En l’espèce , le contrat de prêt à usage est consenti jusqu’au décès de M. [L] qui en constitue donc le terme.
Il est démontré que depuis son accident cérébral et donc bien avant la signature de ce prêt, Mme [Y] est placée en invalidité et ne travaille plus. Elle justifie disposer de 1 478 € par mois de revenus et payer un loyer de 395 € par mois.
Elle ne caractérise donc par un état de nécessité nouveau, pressant et imprévu quand bien même sa situation serait moins favorable que celle de M. [L].
Il n’est pas démontré non plus un changement dans la situation de ce dernier modifiant la cause du contrat de prêt à usage consistant à lui conserver le logement qu’il avait acquis avec sa compagne initialement, où il vivait depuis plus de 20 ans et dans lequel il avait fait des travaux ainsi qu’en témoigne M. [R] (aménagement de chambres à l’étage, construction d’une véranda, d’un garage et d’une terrasse notamment).
La demande de Mme [Y] en expulsion de M. [L] doit par conséquent être rejetée et le jugement confirmé sur ce point de même que le rejet de la demande de dommages-intérêts en l’absence de faute imputable à M. [L] et de démonstration d’un préjudice subi par Mme [Y].
Le paiement d’une indemnité d’occupation par M. [L] est injustifié d’une part, dans la mesure où le prêt à usage est par essence à titre gracieux selon l’article 1876 du code civil, et d’autre part, dans la mesure où, à la constitution du contrat, il a été mentionné un versement forfaitaire ponctuel de 20 000 € par M. [L] à Mme [Y].

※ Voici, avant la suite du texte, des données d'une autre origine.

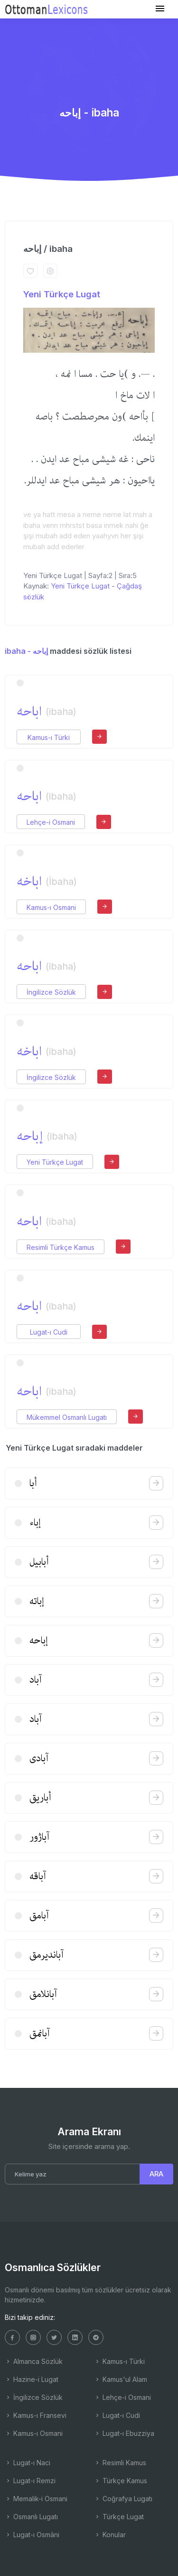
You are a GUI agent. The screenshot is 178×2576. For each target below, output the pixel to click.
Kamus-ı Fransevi (35, 2415)
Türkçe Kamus (120, 2481)
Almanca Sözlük (34, 2361)
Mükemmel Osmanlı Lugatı (67, 1417)
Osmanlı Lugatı (31, 2517)
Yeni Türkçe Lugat (61, 294)
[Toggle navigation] (160, 9)
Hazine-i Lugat (31, 2379)
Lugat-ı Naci (27, 2463)
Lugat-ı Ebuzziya (124, 2433)
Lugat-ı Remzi (30, 2481)
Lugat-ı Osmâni (32, 2535)
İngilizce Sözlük (51, 992)
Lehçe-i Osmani (51, 822)
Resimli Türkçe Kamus (60, 1247)
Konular (110, 2535)
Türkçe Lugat (119, 2517)
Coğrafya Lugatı (123, 2499)
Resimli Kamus (120, 2463)
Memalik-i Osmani (36, 2499)
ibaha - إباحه (26, 651)
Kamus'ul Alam (120, 2379)
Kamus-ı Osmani (51, 907)
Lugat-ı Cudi (48, 1332)
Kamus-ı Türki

Le jugement sera donc également confirmé sur le rejet de cette demande
Sur les mesures accessoires':
Le tribunal a exactement statué sur le sort des dépens et les dispositions de l’article 700 du code de procédure civile dont il a fait une équitable application.
En conséquence, le jugement déféré doit être confirmé sur ces dispositions.
Y ajoutant :
Mme [Y] devra payer à M. [L] une indemnité de 2 000 € au titre des frais irrépétibles exposés en cause d’appel, et supporter les dépens d’appel.
La cour déboute Mme [Y] de sa demande au titre de l’article 700 du Code de procédure civile.
PAR CES MOTIFS
La Cour, après en avoir délibéré, statuant publiquement, par mise à disposition, par arrêt contradictoire et en dernier ressort,
Confirme le jugement en toutes ses dispositions,
Et y ajoutant,
Condamne Mme [O] [Y] aux entiers dépens d’appel.
Condamne Mme [O] [Y] à payer à M. [T] [L] la somme de 2 000€ au titre de l’article 700 du code de procédure civile.
Rejette la demande de Mme [O] [Y] fondée sur les dispositions de l’article 700 du code de procédure civile.
Le présent arrêt a été signé par Mme FAURE, Présidente, et par Mme HAUGUEL, Greffière, auquel la minute de la décision a été remise par la magistrate signataire.